PASSAGE FOR REVIEW
== Segment start ==

Young Adult Mental Health & Substance Abuse Treatment Centers

How to Tell If a Young Adult Needs Mental Health Support: 10 Red Flags to Watch for This Summer

Reading Time: 5 minutes

Is your young adult child home for the summer between college semesters? Or maybe you just took a summer vacation together and observed new behaviors that are troubling you? Summer is often a time when parents or other relatives notice potential warning signs that a young adult may be struggling with their mental health.

While every young adult is unique, Newport Institute’s clinical experts recommend watching for mental health red flags in 10 specific areas. Read on to learn what to look for and how to support a young adult to get the care they need.

Key Takeaways

  • Summer can be a time when young adult mental health issues come to the forefront.
  • Parents of young adults should be aware of common warning signs of depression, anxiety, substance use disorder, and other mood or personality disorders.
  • Participating in residential treatment during the summer can help minimize interruptions to a young adult’s college attendance.
  • Newport Institute’s integrated model of care is specialized for ages 18–35, and is proven to result in sustainable healing.

== Segment end ==

EXERCISE INSTRUCTIONS
**a.** From the article on young adult mental health red flags, quote the section that begins with the words containing "While every young" and ends with "care they need.".
**b.** Answer these questions from the article on young adult mental health red flags:
(i) What reading time does the article list?
(ii) In how many specific areas do Newport Institute's clinical experts recommend watching for red flags?
(iii) For what age range is Newport Institute's integrated model of care specialized?
**c.** Continue the article on young adult mental health red flags, starting right after its final sentence.

INFORMATION GIVEN
== Segment start ==

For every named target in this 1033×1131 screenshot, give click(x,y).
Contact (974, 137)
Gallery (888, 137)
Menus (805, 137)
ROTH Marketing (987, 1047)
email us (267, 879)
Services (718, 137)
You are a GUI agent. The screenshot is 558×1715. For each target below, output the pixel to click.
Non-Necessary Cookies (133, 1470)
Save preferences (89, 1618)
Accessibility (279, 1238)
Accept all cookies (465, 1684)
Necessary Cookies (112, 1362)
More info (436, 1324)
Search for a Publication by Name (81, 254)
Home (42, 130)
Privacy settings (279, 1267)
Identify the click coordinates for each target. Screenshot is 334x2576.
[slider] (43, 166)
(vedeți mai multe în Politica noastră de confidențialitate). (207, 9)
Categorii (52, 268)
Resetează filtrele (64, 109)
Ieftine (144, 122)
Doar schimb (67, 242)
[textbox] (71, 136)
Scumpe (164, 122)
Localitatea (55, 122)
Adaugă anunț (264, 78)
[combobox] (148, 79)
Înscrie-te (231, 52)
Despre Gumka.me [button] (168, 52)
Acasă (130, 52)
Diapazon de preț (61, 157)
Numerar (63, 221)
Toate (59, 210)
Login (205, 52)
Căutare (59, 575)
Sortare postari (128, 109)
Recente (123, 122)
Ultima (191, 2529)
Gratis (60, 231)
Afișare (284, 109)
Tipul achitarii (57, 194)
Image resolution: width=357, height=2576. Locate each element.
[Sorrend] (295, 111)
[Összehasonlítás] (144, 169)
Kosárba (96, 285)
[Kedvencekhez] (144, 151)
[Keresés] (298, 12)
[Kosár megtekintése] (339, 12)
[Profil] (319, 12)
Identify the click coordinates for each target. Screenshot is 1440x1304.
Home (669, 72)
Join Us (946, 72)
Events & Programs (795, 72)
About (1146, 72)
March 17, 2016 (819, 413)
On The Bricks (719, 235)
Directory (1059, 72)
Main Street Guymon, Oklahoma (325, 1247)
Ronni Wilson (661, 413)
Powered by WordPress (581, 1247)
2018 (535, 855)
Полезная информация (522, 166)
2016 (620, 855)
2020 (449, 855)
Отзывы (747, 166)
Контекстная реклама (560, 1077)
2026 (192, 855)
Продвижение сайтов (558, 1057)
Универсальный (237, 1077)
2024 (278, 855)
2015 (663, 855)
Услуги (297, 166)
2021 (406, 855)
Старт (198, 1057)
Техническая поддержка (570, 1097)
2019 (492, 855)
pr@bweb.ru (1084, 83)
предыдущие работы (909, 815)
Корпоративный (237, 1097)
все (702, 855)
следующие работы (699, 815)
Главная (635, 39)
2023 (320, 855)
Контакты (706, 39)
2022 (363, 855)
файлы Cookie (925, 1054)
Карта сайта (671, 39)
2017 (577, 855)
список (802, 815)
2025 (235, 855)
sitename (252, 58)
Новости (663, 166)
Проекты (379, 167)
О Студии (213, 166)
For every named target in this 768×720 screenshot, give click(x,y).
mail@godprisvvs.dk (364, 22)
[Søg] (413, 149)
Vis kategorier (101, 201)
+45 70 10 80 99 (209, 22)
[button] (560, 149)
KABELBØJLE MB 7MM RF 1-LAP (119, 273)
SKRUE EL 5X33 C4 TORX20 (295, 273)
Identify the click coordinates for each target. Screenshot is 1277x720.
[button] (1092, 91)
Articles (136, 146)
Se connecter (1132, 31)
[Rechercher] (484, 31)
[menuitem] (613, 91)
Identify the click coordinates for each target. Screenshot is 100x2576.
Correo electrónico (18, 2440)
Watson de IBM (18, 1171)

== Segment end ==

LIST OF ANSWERS
**a.**
While every young adult is unique, Newport Institute’s clinical experts recommend watching for mental health red flags in 10 specific areas. Read on to learn what to look for and how to support a young adult to get the care they need.

**b.**
(i) 5 minutes
(ii) 10
(iii) Ages 18–35

**c.**
Why Parents Often Notice Young Adult Mental Health Symptoms in Summer

Some parents live with their young adult children all year round. But if everyone’s busy with their own thing, the family may not spend much time together on a daily basis. In other families, parents may not see their grown child for months if the young adult is away at college, or lives and works far from home.

Either way, it’s often easier for parents to notice a potential young adult mental health problem during the summer. Kids come home from school, families take vacations together. It’s also the season for reunions, barbecues, and other social gatherings. And that means more opportunities for relatives to observe a young adult’s behavior, personality, or mood changes.

Moreover, summer can be a minefield for young adults who need structure and responsibilities in order to stay inspired and on track. Without clear direction, it’s easier for young people to drift into unhealthy habits, like staying up late, drinking too much, and spending too much time on their phone. Consequently, summer can be a trigger for mental health and substance abuse conditions, or it can make existing issues worse.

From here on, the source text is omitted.